Prayer. It never fails. I take my place in the pew. I fling my tallis, my prayer shawl, over my head. It lands like a bird on my shoulders. I put on my reading glasses. I take the siddur, the prayer book, from its pocket in the back of the pew in front of me. Because I never arrive on time, I search for the place where we are in the service. My eye finds the word. However, as I say the word my mind has already flown to congregants across the sanctuary. What do I see? Guilt: I haven’t responded to her email message. Harsh judgment: his politics. Frustration: her refusal to include the matriarchs in the prayer that names the God of each of our ancestors: Abraham, Isaac, Jacob, Sarah, Rebecca, Rachel, Leah. What do I see? The worst parts of myself. Maybe in ten more pages of prayer my mind will return to the words in my eyes, on my lips.

*

“In the synagogue the families praise all fruitbearing trees
and cedars   all wild beasts and cattle 
I watch a woman

and her teenage daughter confer   lean into each other
They hold the mahzor between them  their mouths shape the beautiful
Hebrew I do not know how to read except in transliteration.”

                                                                        IV, “Aleinu”

That’s Robin Becker in her poem “In the Days of Awe.” In synagogue, her attention is drawn to others. What does she see? Herself, a woman who has refused to raise a child with her partner. Though not physically present in the synagogue’s sanctuary, Becker nonetheless sees “the one who took my place who said yes when I said no”.

“she who conceived of joy where I imagined the crossbar
against my chest   subjugation of family life   the double
harness   the never ending tasks   the clamp and vise”

                                                                        I, “Amidah”

Later in the poem, she sees others who aren’t physically present: her sister, no longer alive, and her parents.

“Bless my sister who could not endure   bless her failure to thrive
and bless my parents in their magnificent witness”

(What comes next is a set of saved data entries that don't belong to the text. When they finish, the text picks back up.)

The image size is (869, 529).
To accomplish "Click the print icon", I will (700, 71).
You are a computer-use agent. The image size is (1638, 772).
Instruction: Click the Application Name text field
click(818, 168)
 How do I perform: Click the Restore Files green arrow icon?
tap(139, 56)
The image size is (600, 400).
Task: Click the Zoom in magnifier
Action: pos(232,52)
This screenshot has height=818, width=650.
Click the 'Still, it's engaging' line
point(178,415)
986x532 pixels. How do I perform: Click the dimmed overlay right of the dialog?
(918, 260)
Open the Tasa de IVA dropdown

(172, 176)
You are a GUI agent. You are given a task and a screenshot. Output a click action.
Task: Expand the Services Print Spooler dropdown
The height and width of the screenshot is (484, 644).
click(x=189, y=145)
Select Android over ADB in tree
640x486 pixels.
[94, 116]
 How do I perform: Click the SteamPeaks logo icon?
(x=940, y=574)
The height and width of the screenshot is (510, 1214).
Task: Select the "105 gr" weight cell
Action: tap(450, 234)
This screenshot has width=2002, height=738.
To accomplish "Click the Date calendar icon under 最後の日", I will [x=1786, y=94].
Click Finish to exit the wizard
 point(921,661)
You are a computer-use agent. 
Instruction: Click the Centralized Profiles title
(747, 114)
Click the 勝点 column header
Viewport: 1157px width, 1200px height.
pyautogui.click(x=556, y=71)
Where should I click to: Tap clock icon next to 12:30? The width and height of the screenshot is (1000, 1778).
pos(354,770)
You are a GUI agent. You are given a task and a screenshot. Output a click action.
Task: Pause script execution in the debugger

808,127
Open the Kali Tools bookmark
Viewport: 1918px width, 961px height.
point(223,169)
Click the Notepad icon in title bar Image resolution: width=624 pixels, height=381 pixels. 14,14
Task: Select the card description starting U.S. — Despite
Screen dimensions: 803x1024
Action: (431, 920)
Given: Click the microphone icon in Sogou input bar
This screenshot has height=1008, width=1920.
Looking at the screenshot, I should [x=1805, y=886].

                                                                        IX, “Mourner’s Kaddish”

*

Yamim noraim, the Days of Awe. Ten days, bookended by Rosh Hashanah, the Jewish New Year, and Yom Kippur, the Day of Atonement, the holiest day of the Jewish year. A period during which Jewish people are commanded to practice teshuvah, return, repentance.

Becker writes,

“Turn from evil and do good   the Psalmist says

. . .

. . . turn from the old year   the old self   You are ready
to turn and be healed   only face   only begin”

                                                                        V, “Teshuvah”

*

In the sanctuary of ten days, Becker sees her shortcomings, her failures.

Of her former partner, Becker writes,

“She opened up the book of her body again and again
She would not stop trying though I mocked her   a year
ended and a year began    I had no imagination for family life
inhabiting sadly that place for years

                                                                        VI, “Amidah”

And of the woman who took her place, “whose days opened to the child”?

“O teach me to withhold judgment”
I, “Amidah”

*

Ten Days of Awe, and in the sanctuary of the poem twelve parts, each with its own subtitle: Amidah, Shofar, Tashlikh, Aleinu, Teshuvah, Amidah, Avinu Malkeinu, Kedushah, Mourner’s Kaddish, The Fast of Yom Kippur, Selihot, Amidah. The names of prayers as well as rituals specific to the High Holidays. Most sections include language from the prayers themselves.

O Lord  You do not maintain anger
but delight in forgiveness

III, “Tashlikh”

Cleanse my mind of wickedness
Teach me to attain a heart of wisdom

IV, “Aleinu”

Avinu malkeinu inscribe us in the Book of Deliverance
Avinu malkeinu inscribe us in the Book of Merit
Avinu malkeinu inscribe us in the Book of Forgiveness
VII, “Avinu Malkeinu”

Sacred language from which Becker departs and to which she returns, again and again, to guide, encourage, strengthen, and uplift her through the process of teshuvah.

*

“Like all spiritual activities,” writes the late Rabbi Alan Lew in This Is Real and You Are Completely Unprepared: The Days of Awe as a Journey of Transformation, “Jewish communal prayer has a point of focus; in this case, the words of the prayer book. We try to concentrate on these words, but inevitably our mind wanders and we lose our focus.” “When we realize,” Lew continues, that our mind has wandered, “we bring our focus back to the words of the prayer book, and as we do, we catch a glimpse of what it is that has carried us away. This is an important thing to see. The thoughts that carry our attention away are never insignificant thoughts, and they never arise at random. We lose our focus precisely because these thoughts need our attention and we refuse to give it to them.”

*

When during services my mind wanders, I struggle to bring it back to the words on the page. Rarely, if ever, do I pause to reflect, honestly and deeply, on the judgments of others and of self—here I am, failing again to sustain my attention on the prayers themselves!—that arise when my mind is drawn away from the “official” service. Might these “distractions” in fact be offering me the invitation to engage truly in the process of teshuvah—to see myself as I am seen by God?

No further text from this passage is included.